Four Months in a Sneak-Box eBook

This eBook from the Gutenberg Project consists of approximately 270 pages of information about Four Months in a Sneak-Box.

Four Months in a Sneak-Box eBook

This eBook from the Gutenberg Project consists of approximately 270 pages of information about Four Months in a Sneak-Box.

The fool and the fool’s fire-ship became the butt of all sensible people in Europe as well as in America.  Victor Hugo remarks that, “In the year 1807, when the first steamboat of Fulton, commanded by Livingston, furnished with one of Watts’s engines sent from England, and manoeuvred, besides her ordinary crew, by two Frenchmen only, Andr Michaux and another, made her first voyage from New York to Albany, it happened that she set sail on the 17th of August.  The ministers took up this important fact, and in numberless chapels preachers were heard calling down a malediction on the machine, and declaring that this number seventeen was no other than the total of the ten horns and seven heads of the beasts in the Apocalypse.  In America they invoked against the steamboat the beast from the book of Revelation; in Europe, the reptile of the book of Genesis.  The SAVANS had rejected steamboats as impossible; the priests had anathematized them as impious; science had condemned, and religion consigned them to perdition.”

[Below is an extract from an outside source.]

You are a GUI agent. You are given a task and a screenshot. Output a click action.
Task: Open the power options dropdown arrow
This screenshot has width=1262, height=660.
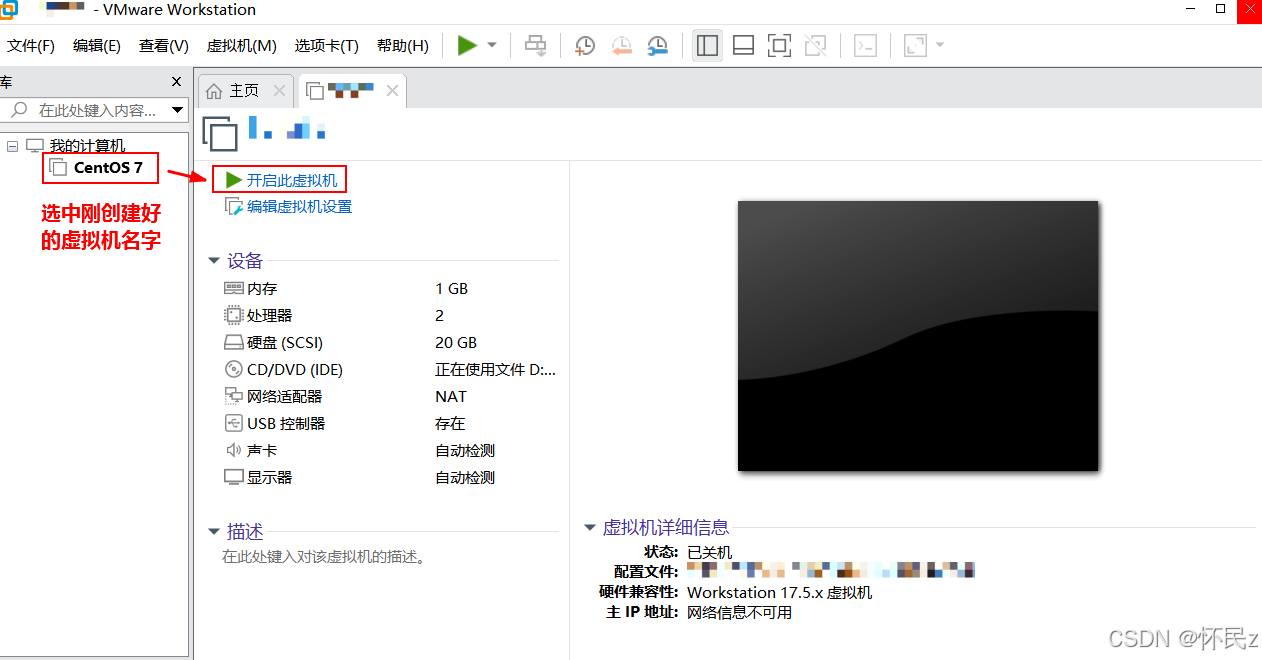click(492, 46)
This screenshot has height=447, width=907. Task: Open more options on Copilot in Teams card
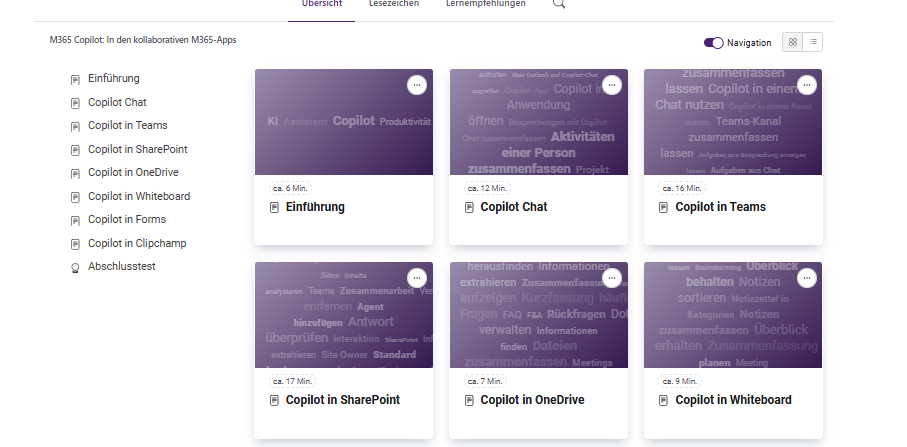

“In the archipelago of the British Channel islands,” this learned author goes on to say, “the first steamboat which made its appearance received the name of the ‘Devil Boat.’  In the eyes of these worthy fishermen, once Catholics, now Calvinists, but always bigots, it seemed to be a portion of the infernal regions which had been somehow set afloat.  A local preacher selected for his discourse the question of, ’Whether man has the right to make fire and water work together when God had divided them.’ (Gen. ch. i. v.4.) No; this beast composed of iron and fire did not resemble leviathan!  Was it not an attempt to bring chaos again into the universe?”

So much for young America, and so much for old mother England!  Now listen, men and women of to-day, to the wisdom of France—­scientific France.  “A mad notion, a gross delusion, an absurdity!” Such was the verdict of the Academy of Sciences when consulted by Napoleon on the subject of steamboats early in the present century.

It seems scarcely credible now that all this transpired in the days of our fathers, not so very long ago.  Time is a great leveller.  Education of the head as well as of the heart has liberalized the pulpit, and the man of theoretical science to-day would not dare to stake his reputation by denying any apparently well-established theory, while the inventors of telephones, perpetual-motion motors, &c., are gladly hailed as leaders in the march of progress so dear to every American heart.  The pulpit is now on the side of honest science, and the savant teaches great truths, while the public mind is being educated to receive and utilize the heretofore concealed or undeveloped mysteries of a wise and generous Creator, who has taught his children that they must labor in order to possess.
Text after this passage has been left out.